Un destino in comune con un altro grande campione, contestato e sotto accusa in questo periodo per uso di doping. Mi riferisco a Lance Armostrong che disse una volta: “Il cancro è stata la cosa più bella che mi potesse capitare”. Ancor oggi che USADA e mondo sportivo lo mettono alla gogna (dopo averlo osannato, coccolato, vezzeggiato, blandito ed esaltato – vedi le interviste della Gazzetta dello Sport), Armstrong è il punto di riferimento per milioni di persone che soffrono (solo due giorni fa mi è capitato di leggere un tweet che gli ha scritto la mamma di un bambino malato di soli 5 anni).
Ma quello che questo premio (meritato) a Zanardi ci dice è anche che senza i media e l’appoggio di network importanti e globali (altro che social), lo sport non può nulla. Siamo convinti che al pari di Alex anche gli altri concorrenti per il titolo di “atleta” più rappresentativo avrebbero meritato. E’ passato quello che ha migliore dimestichezza con lo schermo, che buca, che trasmette. Per certi versi lo stesso destino di Pistorius, fenomeno mediatico prima ancora che sportivo.

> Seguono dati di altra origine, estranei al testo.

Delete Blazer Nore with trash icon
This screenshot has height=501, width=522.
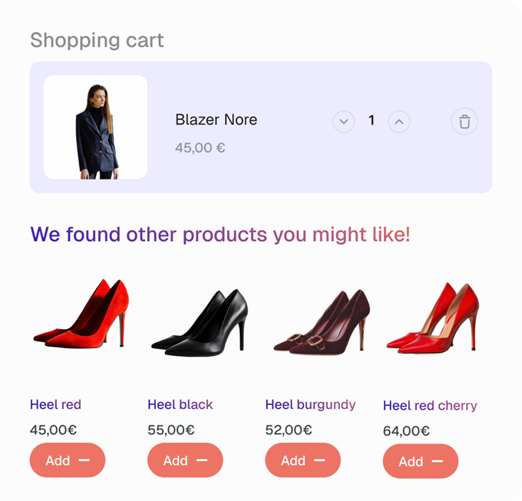(464, 121)
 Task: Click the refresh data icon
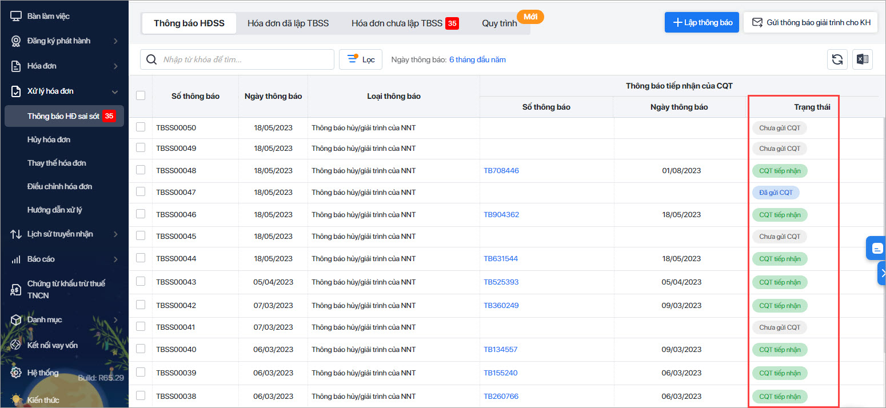[837, 59]
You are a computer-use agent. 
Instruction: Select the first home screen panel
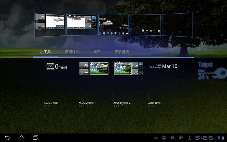50,25
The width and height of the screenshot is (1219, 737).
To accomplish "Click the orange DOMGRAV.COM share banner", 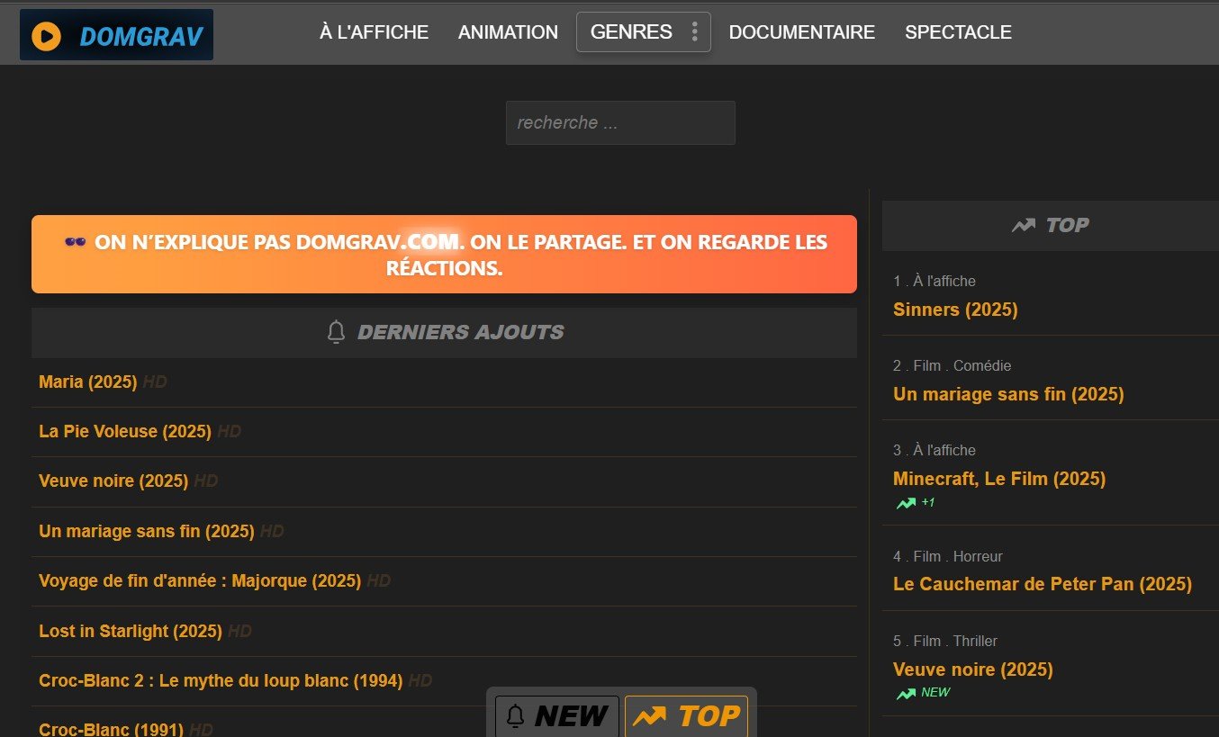I will (444, 255).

“Sono emozionato e commosso dall’affetto e dalla stima che tante persone mi hanno dimostrato e di come continuano a farlo” ha detto l’atleta azzurro. “Ringrazio tutte le persone che mi hanno votato e che continuano a manifestarmi affetto. Oltre a lusingare me questo è un risultato importante per tutto il movimento paralimpico: tanta gente si è sentita coinvolta e chiamata in causa per un’atleta paralimpico e questo è bellissimo.”
Attraverso il sondaggio online Alex Zanardi complessivamente ha raccolto quasi 30 mila voti.
“A Londra è accaduto qualcosa di speciale, questi Giochi hanno dimostrato quanto le Paralimpiadi siano avvincenti. Attorno alle nostre gare c’era un entusiasmo pazzesco da parte del pubblico che ci ha sempre seguito numerosissimo” continua a spiegare Zanardi. “Questo successo, che ripeto non è solo mio ma di tutto il movimento paralimpico, rispecchia ciò che le mie gare e le medaglie conquistate hanno lasciato nella mente e soprattutto nel cuore delle persone contribuendo spero a fare guardare in modo diverso il mondo della disabilità.”
A questo punto azzardiamo una “pazza” idea. Se, come pare, Pagnozzi volerà alla presidenza del CONI e Pancalli al posto promesso di Segretario Generale, si libererebbe quello di Presidente del CIP. Adesso come adesso, se solo Alex volesse, potrebbe. Sarebbe un ulteriore successo per un campione che non conosce ostacoli.